Organisations need to think differently about recruiting talent. While technical skills are still needed and are easily verifiable, future talent needs a range of softer skills associated with developing and maintaining high-performing teams. These skills – which include team coaching, servant leadership, facilitation, conflict resolution, negotiation and problem solving – are much harder to verify.

Experiential interviewing models such as STAR (situation, task, action, results), CAR (context, actions, results) and CARF (context, actions, results, feelings) can give a multi-faceted view of prospective candidates.

The questions and tests used in experiential interviews provide a better way to assess a candidate’s skills and personality. The goal is to encourage candour and give the candidate opportunities to demonstrate how they would really perform on the job.

Bring learning and development up to speed

Many organisations fail to execute any proper formal learning and development programme, let alone deliver a learning system that feels fit for now. This has serious implications for talent acquisition and retention because the new kind of talent organisations need to attract, plus the existing talent they want to keep, will increasingly place personal development as a priority criteria in their career.
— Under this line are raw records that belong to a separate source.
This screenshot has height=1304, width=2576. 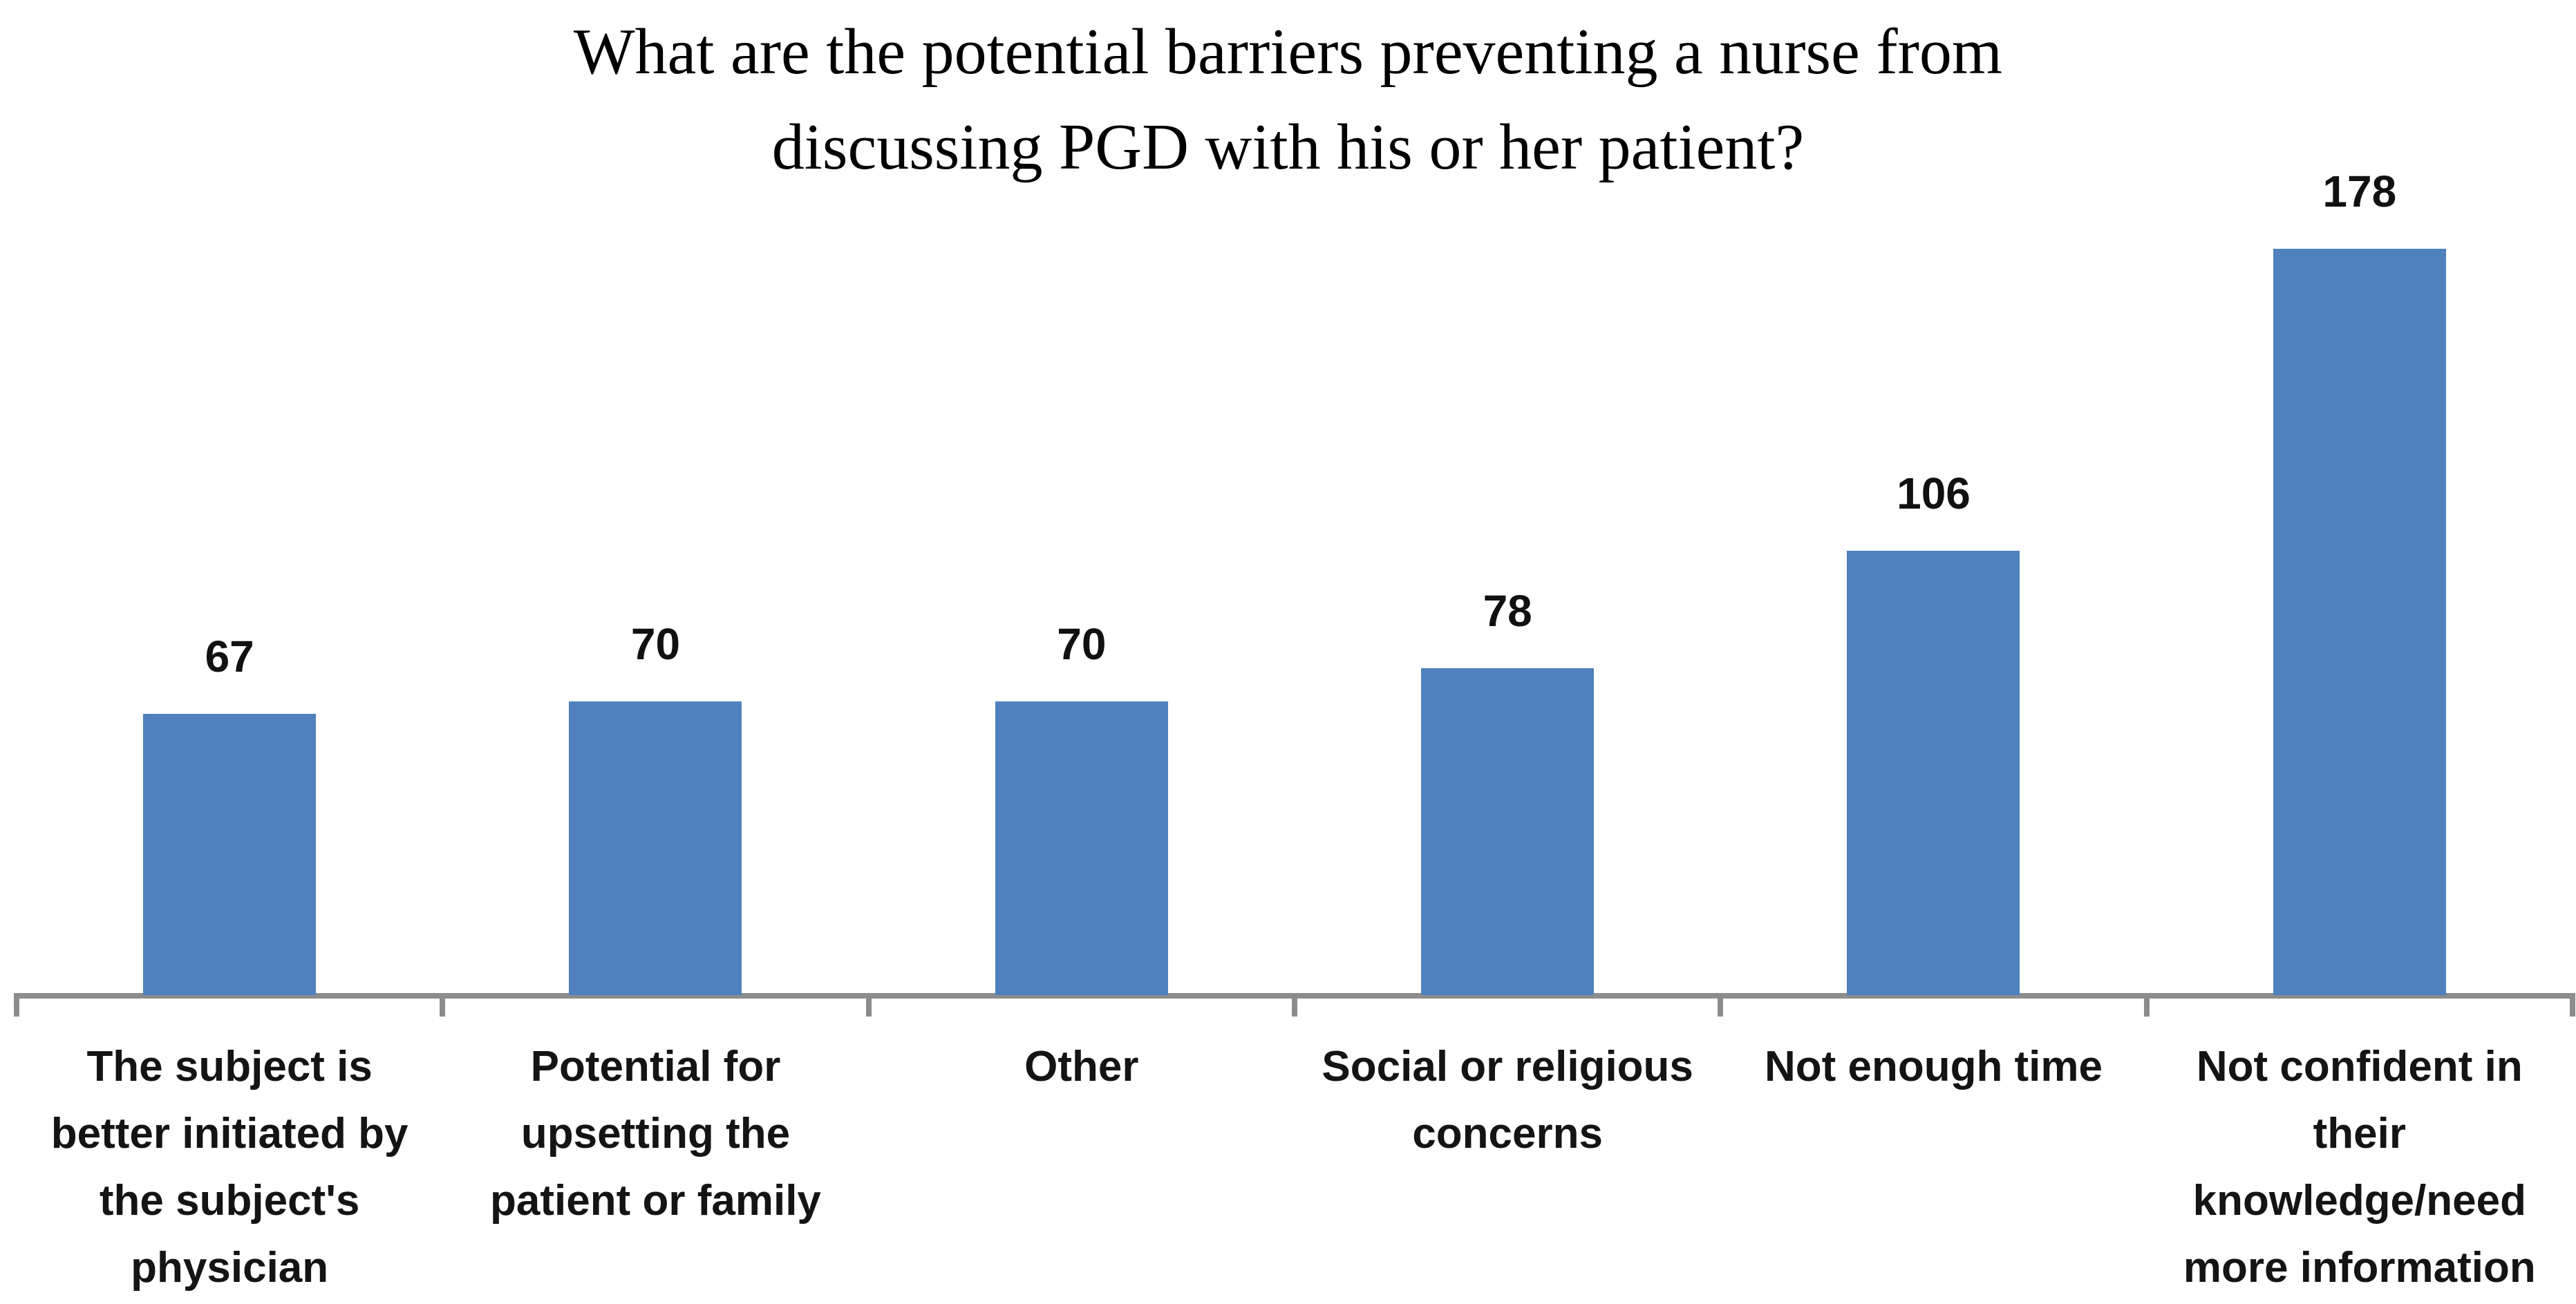 What do you see at coordinates (1508, 578) in the screenshot?
I see `category-column: 78 Social or religious concerns` at bounding box center [1508, 578].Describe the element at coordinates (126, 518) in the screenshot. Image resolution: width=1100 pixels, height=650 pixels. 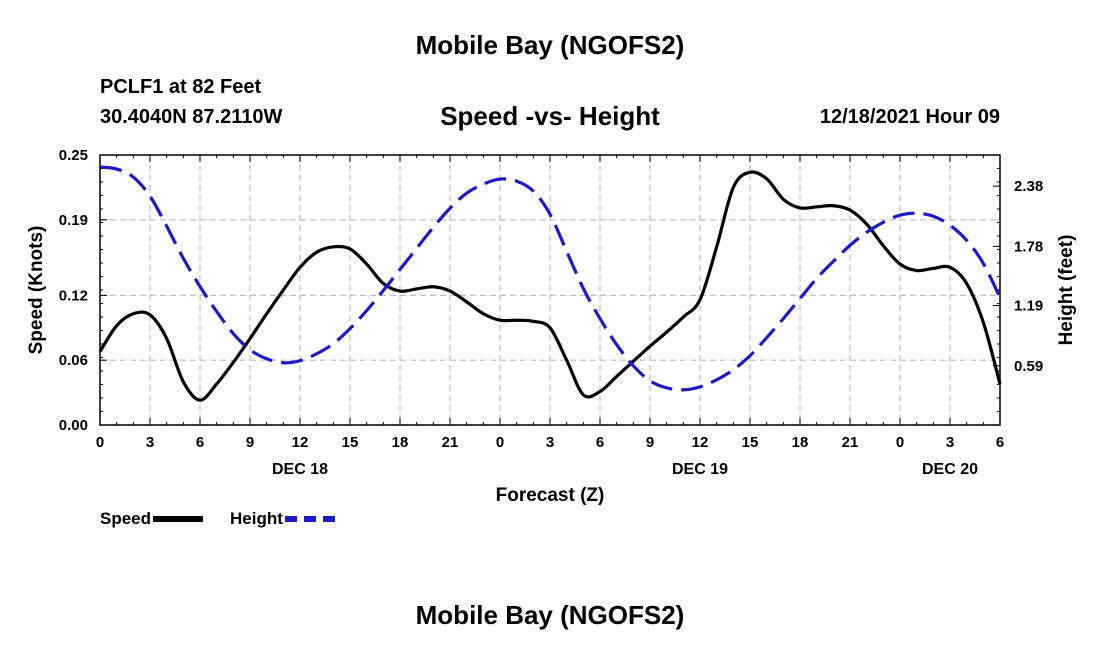
I see `legend-speed-label: Speed` at that location.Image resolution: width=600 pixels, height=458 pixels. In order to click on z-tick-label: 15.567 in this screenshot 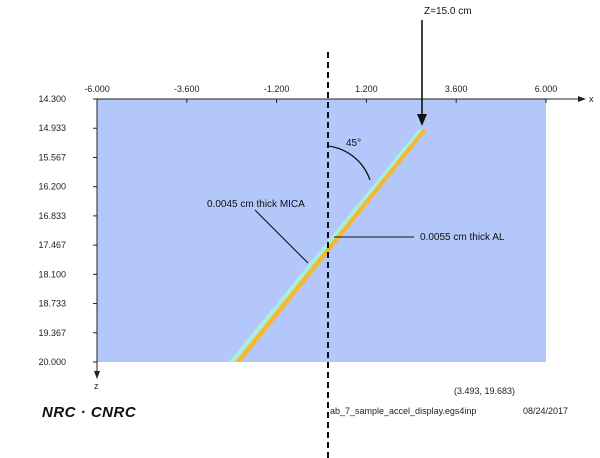, I will do `click(52, 157)`.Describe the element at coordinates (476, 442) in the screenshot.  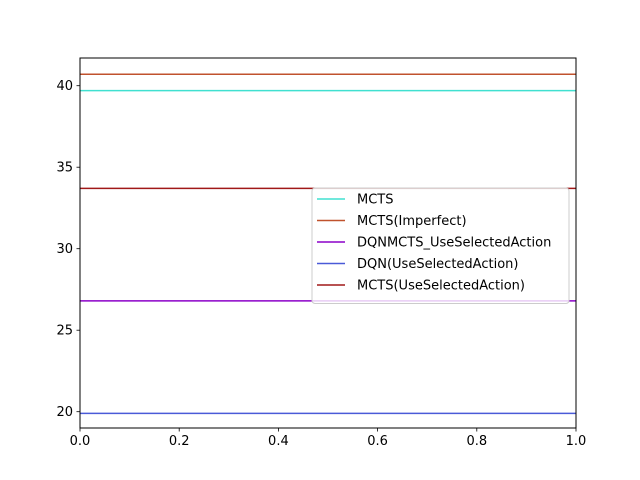
I see `x-tick-label: 0.8` at that location.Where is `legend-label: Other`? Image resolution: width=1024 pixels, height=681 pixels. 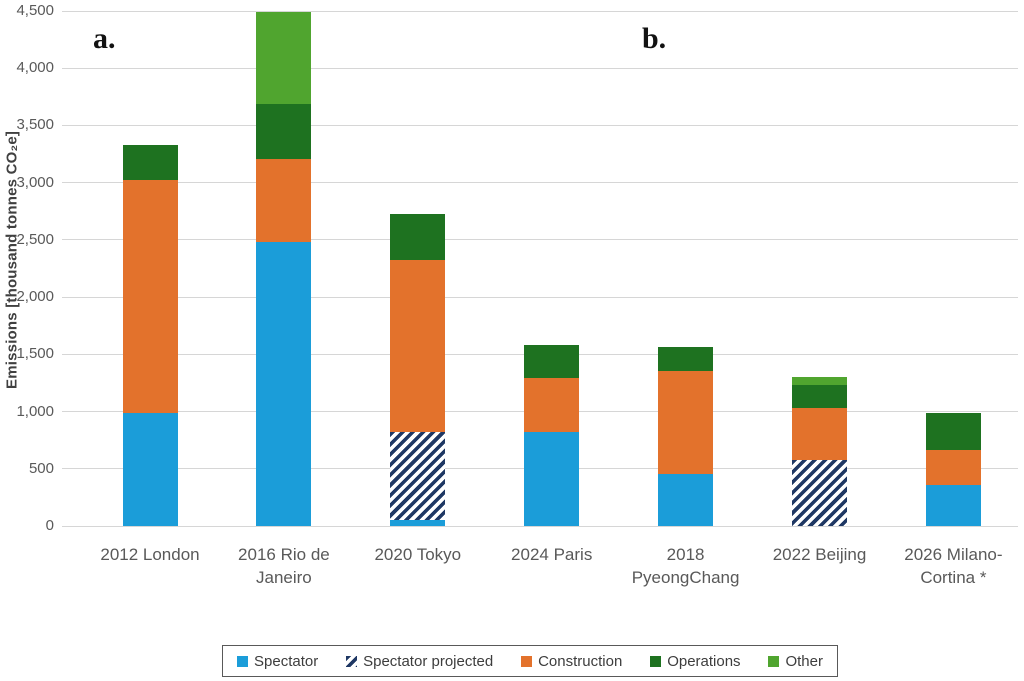 legend-label: Other is located at coordinates (804, 661).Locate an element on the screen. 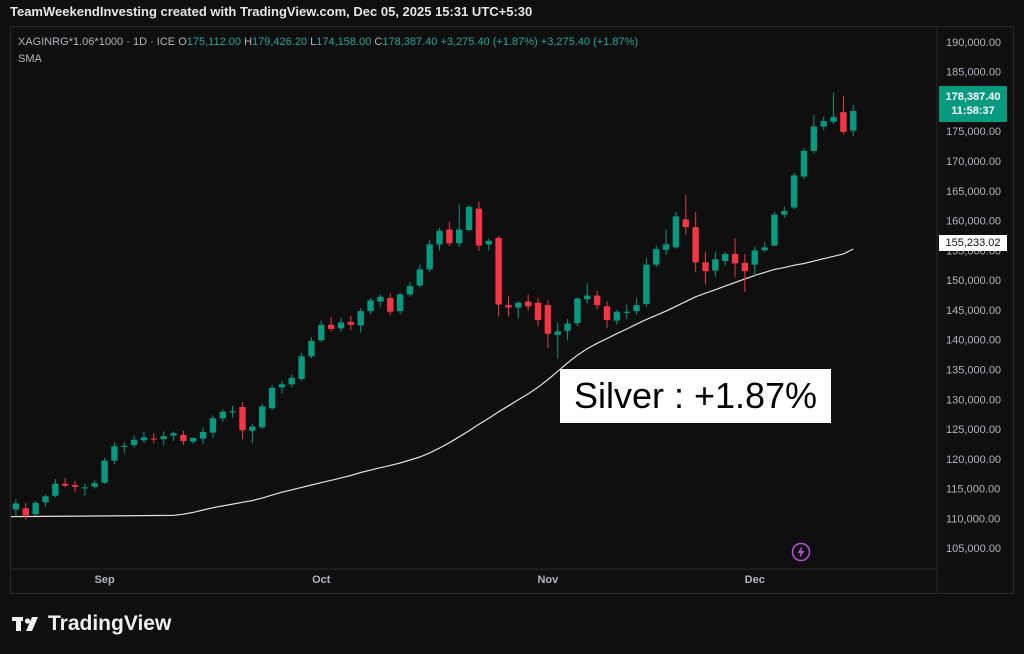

In addition to acquisition and retention, other factors are combining to influence how organisations view learning and development:

  • The promotion and adoption of a growth mindset
  • A focus, both individually and organisationally, on continuous learning
  • Changes to our understanding of how adults learn

The future is self-directed, self-paced learning using a Learning Management System that incorporates aspects of Artificial Intelligence and is configured to look and behave more like Netflix than Wikipedia.

So what? Now what?

Organisations wanting to successfully implement Business Agility will struggle if the supporting HR policies, processes and practices have not been modified and are not in place. Logically, this means that HR needs to lead the change by embracing new ways of working first.

Ultimately, every aspect of an employee’s journey with an organisation will be affected, from recruitment to onboarding, induction, remuneration, appraisal, feedback, career progression, personal development, rewards, bonuses and finally, exiting the organisation. Done successfully, HR becomes an enabler of Business Agility. The alternative is that HR becomes a handbrake, slowing down the change and potentially derailing it entirely.